BRIEF >> Output, verbatim and without pictures, the lines from the first line of the listing through the line containing "You are a GUI".

DATA TO EXAMINE >>
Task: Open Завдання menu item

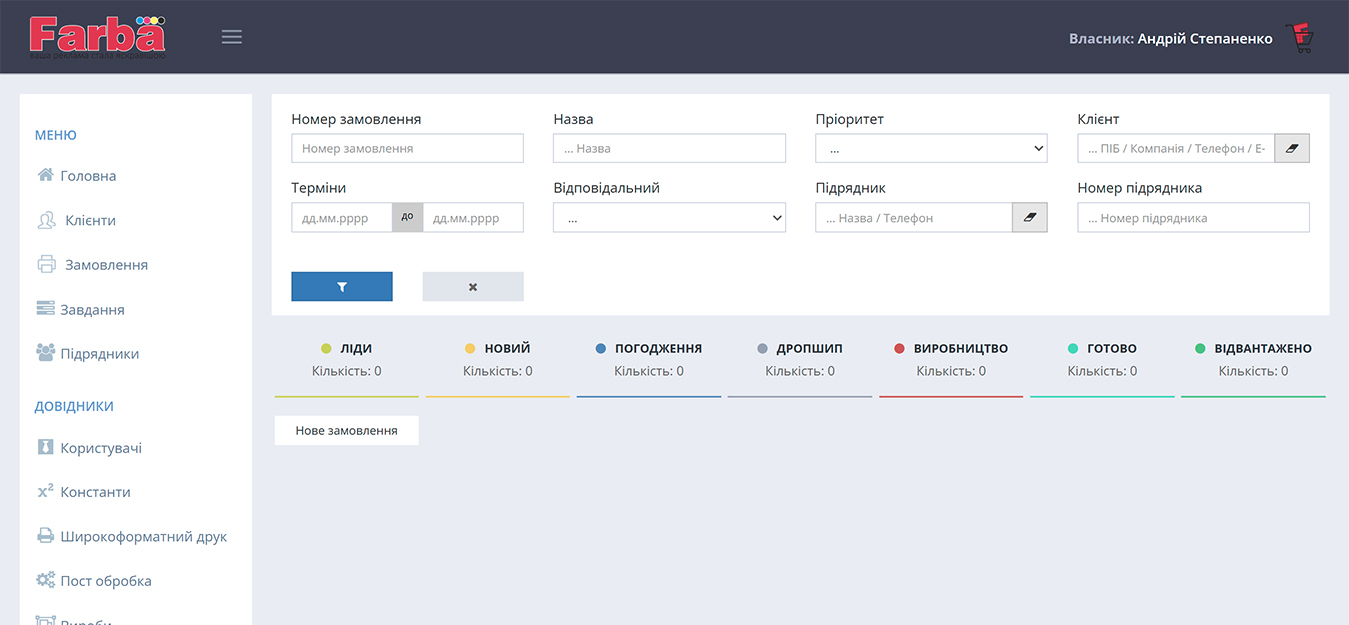Action: click(x=92, y=309)
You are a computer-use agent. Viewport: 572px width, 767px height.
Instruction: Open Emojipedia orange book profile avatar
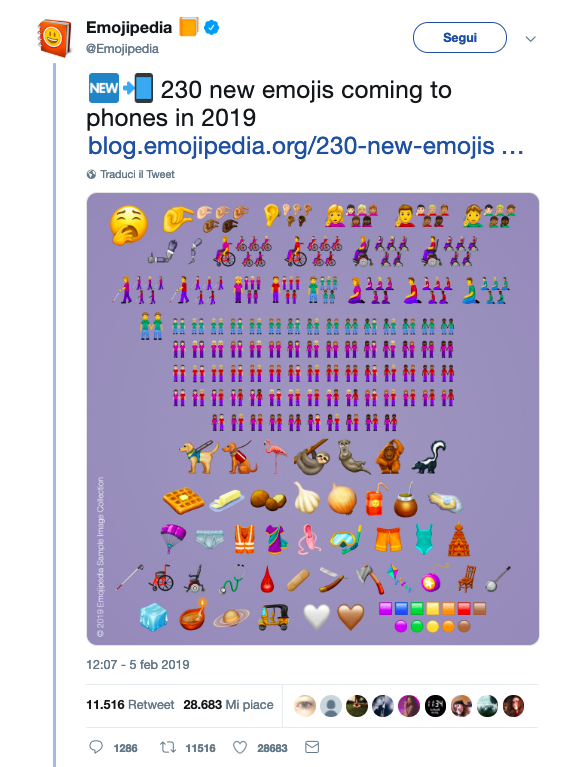54,38
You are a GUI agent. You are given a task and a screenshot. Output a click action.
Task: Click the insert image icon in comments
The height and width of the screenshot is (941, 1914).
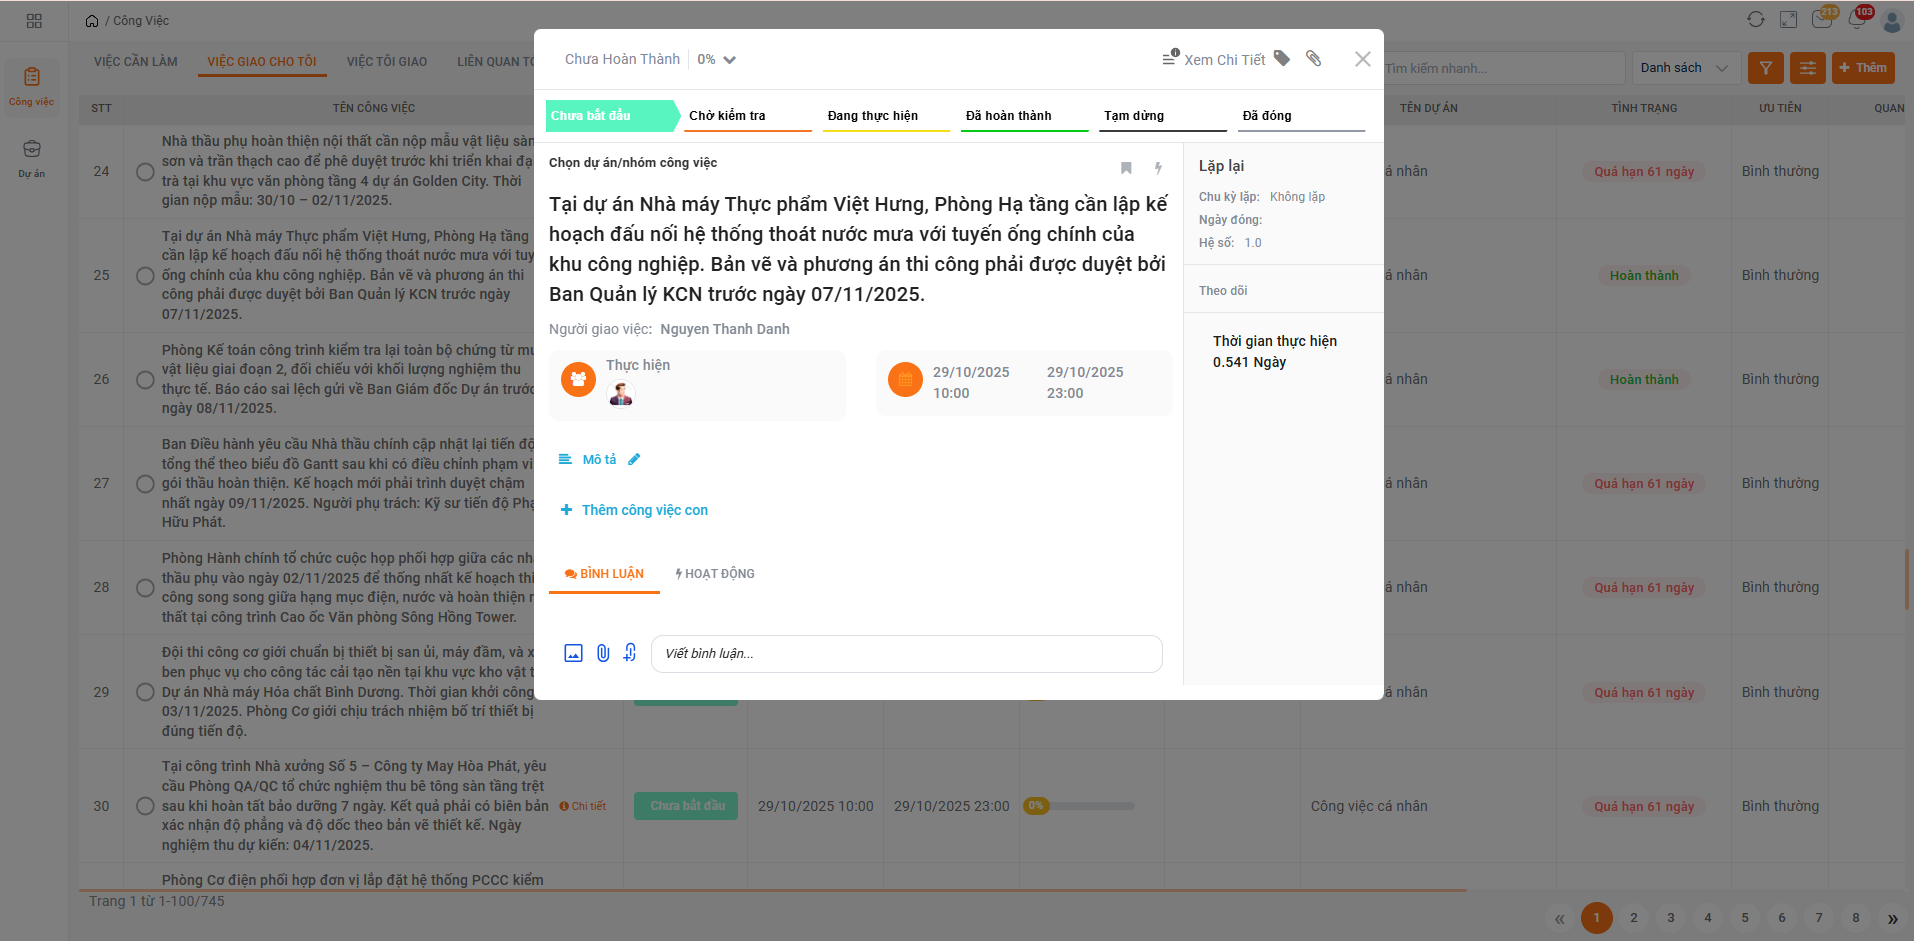pos(573,653)
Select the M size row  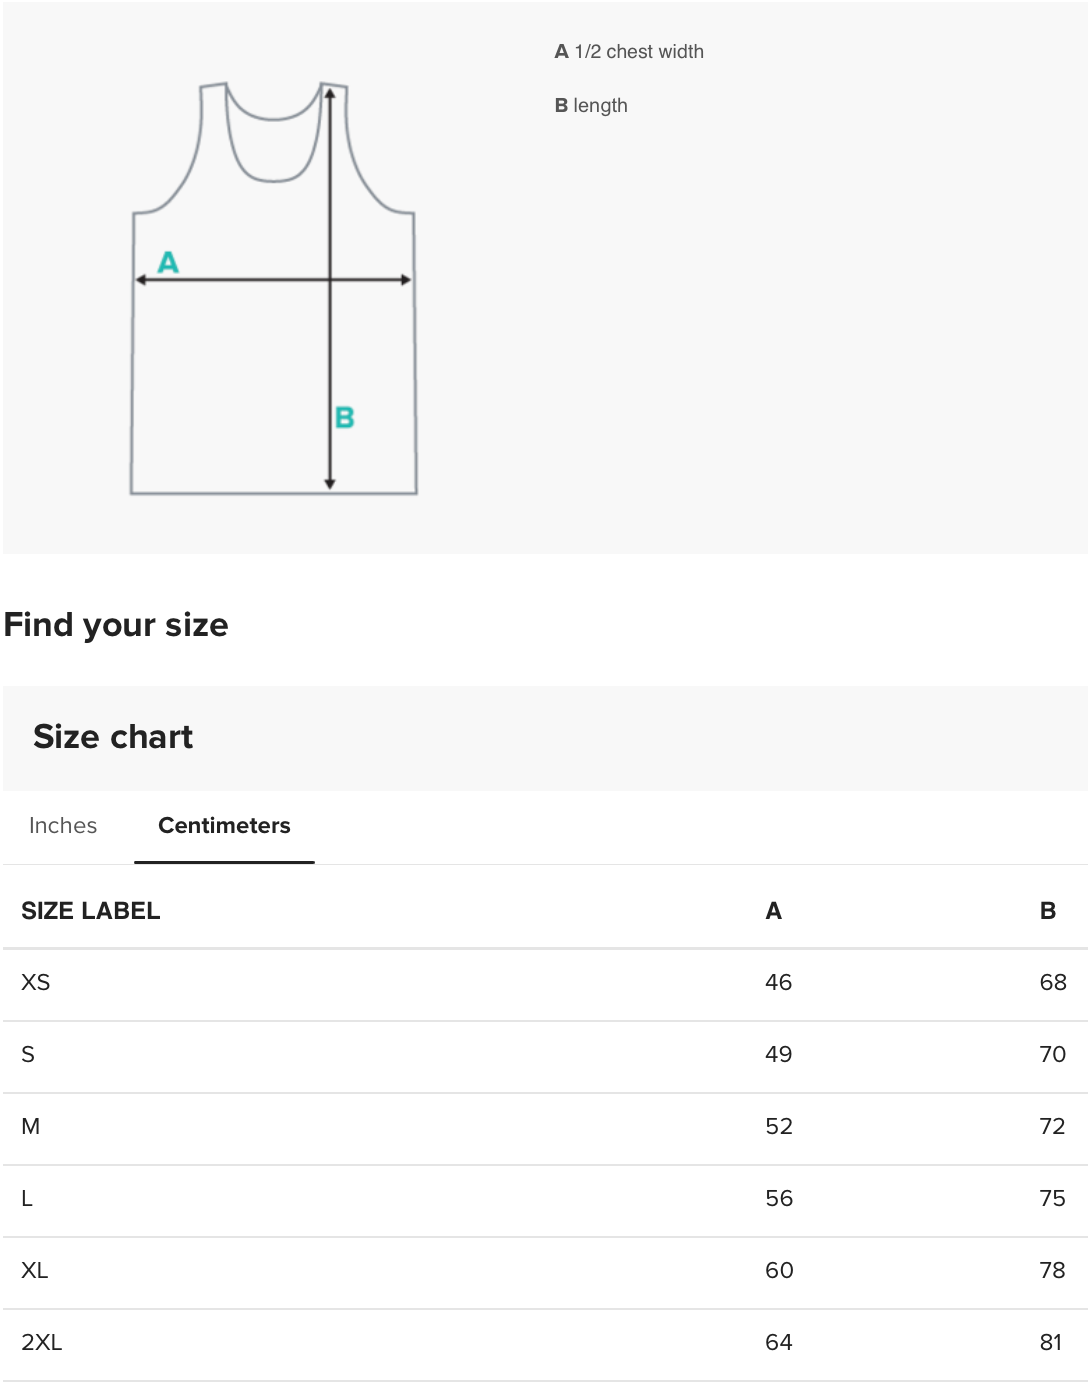pyautogui.click(x=545, y=1128)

REPLY TO THE EXERCISE >>
Task: Open Завдання menu item

Action: click(x=92, y=309)
You are a computer-use agent. Viewport: 572px width, 767px height.
Instruction: Open Emojipedia orange book profile avatar
54,38
You are a GUI agent. You are given a task and a screenshot. Output a click action.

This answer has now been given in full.